1. Proposed Title
Feature Request: Support for Custom CA Bundle Integration via ConfigMap for External Secrets Operator (ESO)

2. Nature and Description
The request is for a downstream enhancement to the External Secrets Operator (ESO) on Red Hat OpenShift Container Platform (OCP).
Currently, the operator only injects the OpenShift trusted CA bundle into the well-known path (/etc/pki/tls/certs) if a cluster-wide proxy is configured. The customer requires a mechanism to provide a custom CA bundle (from their enterprise PKI) to the ESO controller/webhook without manually adding volume mounts, which is currently unsupported and discouraged for security reasons.
The proposed technical solution includes:
a. Extending the API to include a CA reference for server verification.
b. Adding an option to reference a ConfigMap containing the trusted CA certificates.

3. Business Requirements
The customer is unable to synchronize secrets because the ESO cannot establish a secure TLS handshake with their internal vault.
a. Enterprise Connectivity: Enable ESO to communicate with customer's internal, self-signed services (specifically IBM/Thycotic Secret Server).
b. TLS Verification: Resolve the x509: certificate signed by unknown authority error by allowing the controller to trust the Enterprise PKI.
c. Security Compliance: Avoid "custom volume mounts" in the operator spec to prevent arbitrary data injection and maintain the integrity of the pod filesystem.

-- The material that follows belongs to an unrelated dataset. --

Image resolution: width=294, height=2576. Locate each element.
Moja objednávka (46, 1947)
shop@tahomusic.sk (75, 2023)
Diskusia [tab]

4. Affected Packages or Components
External Secrets Operator (ESO): Specifically the controller and webhook deployments.
Custom Resource Definitions (CRDs): SecretStore and ClusterSecretStore (to include CA references).
cert-manager Operator for Red Hat OpenShift: Used for managing the External Issuer.
OCP Trusted CA Bundle Injection: The logic governing the automated injection of /etc/pki/tls/certs.